Second-years students had to choose new housing assignments due to an unexpectedly large first-year class.

Students with housing assignments in two second-year suites on the fourth floor of Clarke Tower were relocated by University Housing. The move was made to allow first-year students the opportunity to live in the Clarke Tower suites. Excluding one student, the second-years were relocated to the South Residential Village, mostly on top of the hill.

University Housing contacted the students on Monday evening, July 24, and they were given until that Friday, July 28, to decide amongst themselves which rooms each student would live in from a list provided by University Housing. The rates the students were being charged did not change.

A few suites that were offered had two rooms open, which were appealing to those who had planned to room together in doubles in Clarke Tower.

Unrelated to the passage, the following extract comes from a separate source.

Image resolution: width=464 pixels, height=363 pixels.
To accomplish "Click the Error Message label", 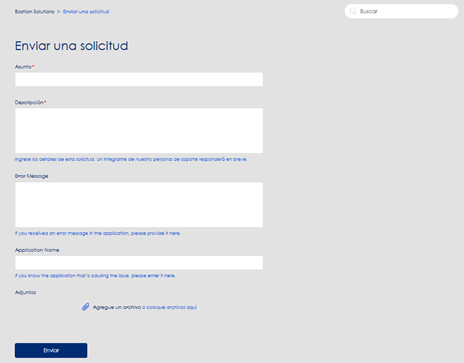I will (x=31, y=176).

“I really do understand why this happened,” said Lee Radics, one of the students who were forced to move their planned housing. “The [first-years] are put together, that’s a big part of your first-year experience. I think there are more elegant ways to handle it, but off the top of my head I can’t think of any way to [do so].”

The two other suites on the fourth floor had been previously reserved for first-year students out of caution, explained John White, director of University Housing. According to him, Undergraduate Admissions had informed University Housing that the class of 2021 may be larger than normal. In July, it had become apparent that more students would choose to remain enrolled—as opposed to delaying or canceling their matriculation—and the two other suites on the floor had to be opened up.

Second-year student Ibukun Ode-Martins said she worked with University Housing to stay in a double in Clarke Tower on a different floor. She had originally planned to live in a single and was asked to pay the reduced rate for a double. Radics felt that University Housing answered any questions she had over email and phone quickly.

Ode-Martins said she does empathize with University Housing providing those suites for first-years, since when she was an incoming first-year, she had enrolled at CWRU late in the summer and was happy there were still opportunities for housing.

Radics did wish that the university had warned those choosing suites on that floor that the space may be made available for first-years should the need arise.

White said that changes in class size were a constant challenge for University Housing and that the office will “continue to use Clarke Tower as ‘swing space.’”

A Clarke Tower double costs $4,285 per semester and a single costs $4,885. A single in the South Residential Village costs $4,885.